Liga Europy. Trzy mecze, dla których warto śledzić LE w czwartkowy wieczór
Wczorajszy mecz Legii z Borussią Dortmund był ostatnim polskim akcentem w europejskich pucharach w pierwszej kolejce. W Lidze Europy przedstawiciela nie mamy. Są jednak co najmniej trzy mecze, które przyciągną czwartkowego wieczoru uwagę kibiców. Hit na miarę rozgrywek odbędzie się w Rotterdamie, a swój strzelecki rekord spróbuje wyśrubować Łukasz Teodorczyk.
fot. Martin Rickett
Manchester United pisze nową kartę w swojej historii, w końcu to pierwszy występ klubu z Old Trafford w fazie grupowej Ligi Europy (wcześniej Puchar UEFA). O tym, jakie podejście do rozgrywek ma Jose Mourinho świadczy fakt, że Portugalczyk nie zabrał ze sobą do Rotterdamu Wayne'a Rooneya, Luke'a Shawa i Antonio Valencii. Cała trójka w pierwszych czterech kolejkach Premier League opuściła raptem 11 minut. - Zdaje sobie sprawę, że Liga Europy nie jest marzeniem wielkich piłkarzy. Moim zadaniem jest znaleźć motywację, by moi zawodnicy wygrali te rozgrywki – mówi portugalski menedżer.

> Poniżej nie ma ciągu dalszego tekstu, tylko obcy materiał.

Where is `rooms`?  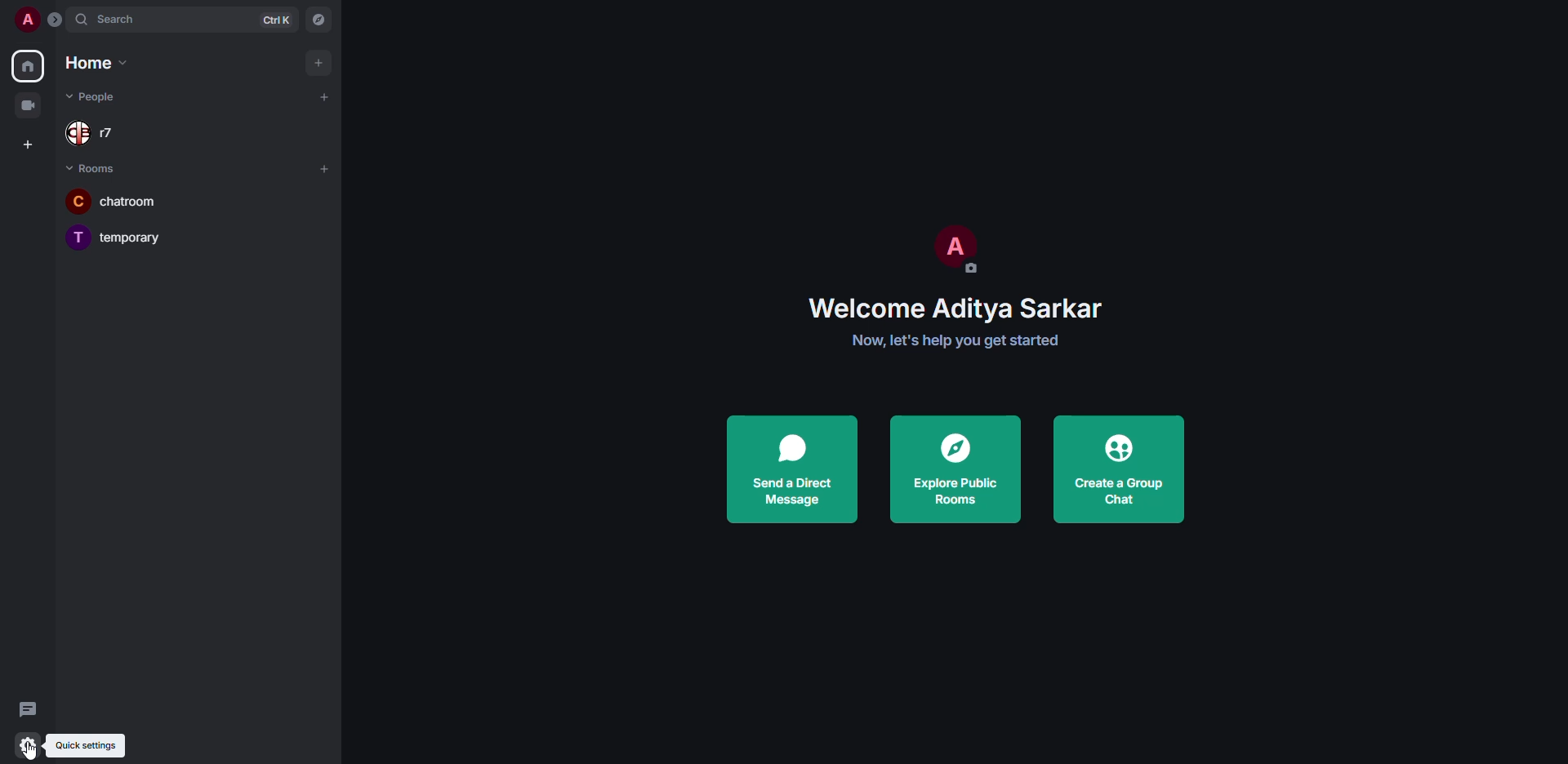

"Czerwone Diabły" ligowy sezon zaczęły nie najgorzej, widełki powinęły się tylko w ostatniej kolejce - w przegranych 1:2 derbach Manchesteru. Zupełnie inaczej sezon zaczęła ekipa Feyenoordu. Piłkarze Giovanniego van Bronckhorsta weszli w sezon suchą stopą, z łatwością pokonują każdą przeszkodę. Po pięciu kolejkach Eredivisie z dorobkiem kompletu punktów znajdują się na samym szczycie tabeli. Duże wrażenie robi również bilans bramkowy – 15 goli strzelonych i zaledwie 2 stracone. – To, że
Manchester United gra w tym roku tylko w Lidze Europy nie oznacza, że nie jest to wielki klub. Na pewno to będzie dla nas ciężki mecz, bo oni nie odpuszczą. Nie istotne kto zagra w MU w pierwszym składzie. To będą gracze, którzy sami mogą przesądzić o losach spotkania. My musimy postawić się zespołowo – mówi trener Feyenoordu.

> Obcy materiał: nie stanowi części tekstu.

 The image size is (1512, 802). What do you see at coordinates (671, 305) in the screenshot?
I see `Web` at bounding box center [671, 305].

Potyczki MU i Feyenoordu pamiętają jeszcze kibice Andy'ego Cole'a. Ostatni raz obie ekipy spotkały się w sezonie 1997/98 w fazie grupowej Ligi Mistrzów. Wtedy United wygrali dwukrotnie, 2:1 na Old Trafford i 3:1 na De Kuip. Anglicy rok temu również zaczynały przygodę w Europie od holenderskiej ziemi - od pechowej porażki 1:2 w Eindhoven z PSV.
Wojciech Szczęsny jedzie do Pilzna. AS Roma zagra z Victorią Pilzno pierwszy raz w historii, a ostatni raz na czeskiej ziemi grała w sezonie 1995/96, odpadając w ćwierćfinale Pucharu UEFA ze Slavią Praga. Po porażce 0-2 w Czechach, Włosi wygrali u siebie na Stadio Olimpico, ale dopiero po dogrywce, 3-1, co awansu Romie nie dało. W tamtych spotkaniach grał Francesco Totti, piłkarz, który już jest żywą legendą klubu i być może dziś pojawi się na boisku.
Niepewny swojego występu jest właśnie Szczęsny. Polak ostatnio nie ma w Serie A dobrych notowań, a to jego słaby występ z Porto w 4. rundzie eliminacji Ligi Mistrzów sprawił, że Roma musi wziąć historyczny udział w fazie grupowej Ligi Europy. Przeciętny występ Romy w lidze z Sampdorią, gdzie puścił dwa gole, to wina Szczęsnego – tak sugerują media we Włoszech.
Za to pewny gry w podstawowym składzie jest napastnik Anderlechtu Bruksela Łukasz Teodorczyk. Nikt na Constant van der Stock Stadium nie miał takiego wejścia jak polski napastnik od stu lat. Dziennik "La Derniere Heure" poinformował, że Teodorczyk golem w meczu RSC Charleroi poprawił rekord Holendra Ruuda Geelsa, który w 1978 roku po przejściu do Anderlechtu z Ajaksu Amsterdam zdobywał co najmniej jedną bramkę w pierwszych pięciu spotkaniach, w których grał od początku. „Teo” zrobił to w sześciu spotkaniach. Polak trafił do Belgii na zasadzie wypożyczenia z Dynama Kijów. Dzisiejszy mecz z azerską FK Galabą będzie szansą na kolejne trafienia.